Morris, with a “buy” recommendation on EADS shares, said he remains a “great optimist for long-term sales of the A380.” The plane has 41 jets in service, according to Airbus.
Asiana, like Skymark in Japan, is using the superjumbo to challenge larger domestic rivals. Korean Air will take delivery of five superjumbos this year, with another five planes set to follow in the next two years.
Long-Haul Routes
Asiana will use the double-decker planes on flights to the U.S. and Europe, the airline’s chief executive, Yoon Young-Doo, said in a statement today.
“There’s huge demand in the long-haul market, especially between Asia and the U.S.,” said Ryu Jae Hyun, a Hong Kong- based analyst at Mirae Asset Securities Co. “Korean Air is earning a lot of profits from that.”
Korean Air and Lufthansa are the only two customers so far for Boeing’s 747-8I, which can seat 467. Boeing in September extended a yearlong delivery delay for the jet by six months to let engineers redesign some parts. Deliveries for the freighter model are set to begin in mid-2011 and for the passenger model later in the year.

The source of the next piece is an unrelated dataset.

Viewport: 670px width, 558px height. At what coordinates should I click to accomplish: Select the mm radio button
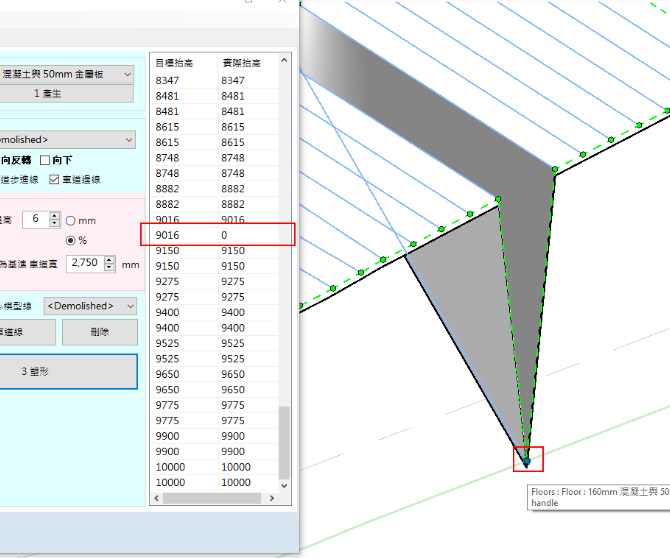tap(71, 220)
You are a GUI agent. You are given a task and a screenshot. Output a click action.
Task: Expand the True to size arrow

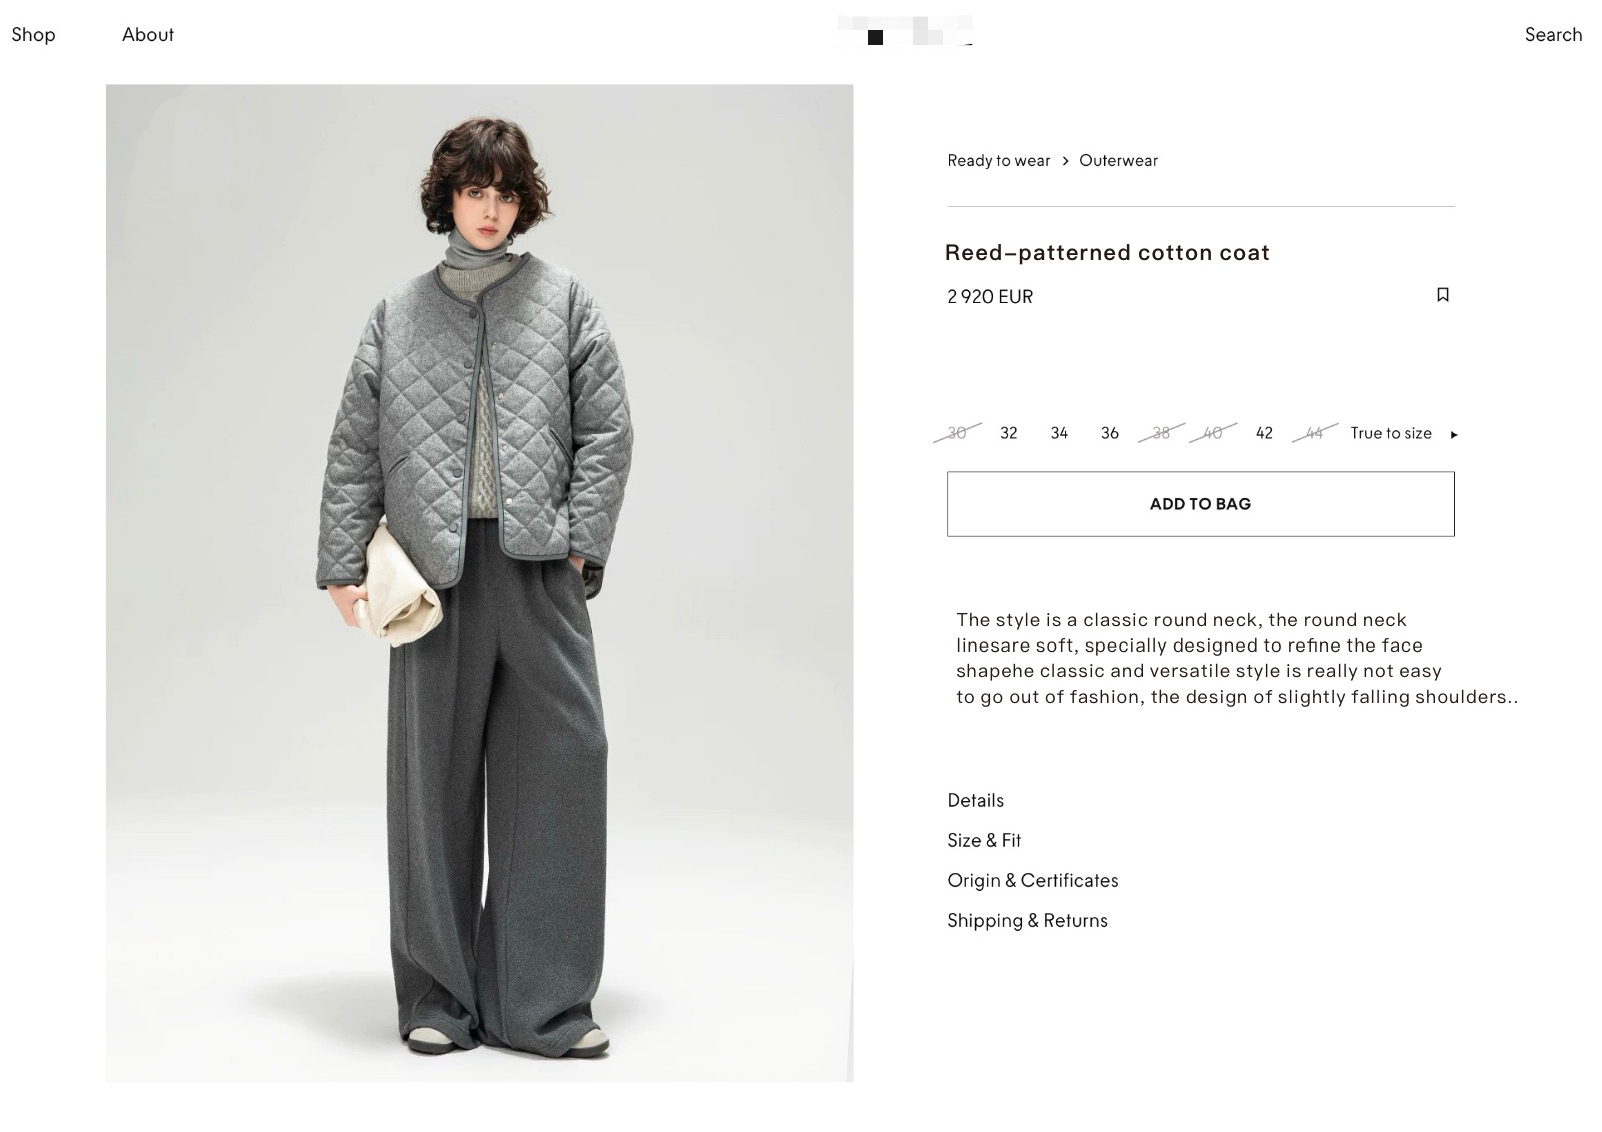pyautogui.click(x=1454, y=434)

The A380 can carry 525 passengers in a typical three-class configuration and more than 800 in a single-class layout, according to Airbus. The plane, which Airbus says is more fuel- efficient than older jets, has a list price of $346 million, though airlines get discounts for multiple purchases.
Engine Choice
Today five carriers fly the A380 -- Singapore Airlines, Lufthansa, Qantas, Emirates and Air France-KLM Group -- and Korean Air and China Southern Airlines Co. will become the sixth and seventh operators this year.
Asiana said it hasn’t decided whether it will order engines from Rolls or a Pratt & Whitney-General Electric Co. venture, the Engine Alliance, that makes a competing turbine and powers A380s including those of Emirates and Air France-KLM Group.
Asiana ordered 30 Airbus A350 planes, worth $7.2 billion at list prices, in 2008, with options for 10 more. The Seoul-based airline expects to take delivery of those aircraft starting in 2016. The carrier has 70 aircraft, including freighters, according to its website.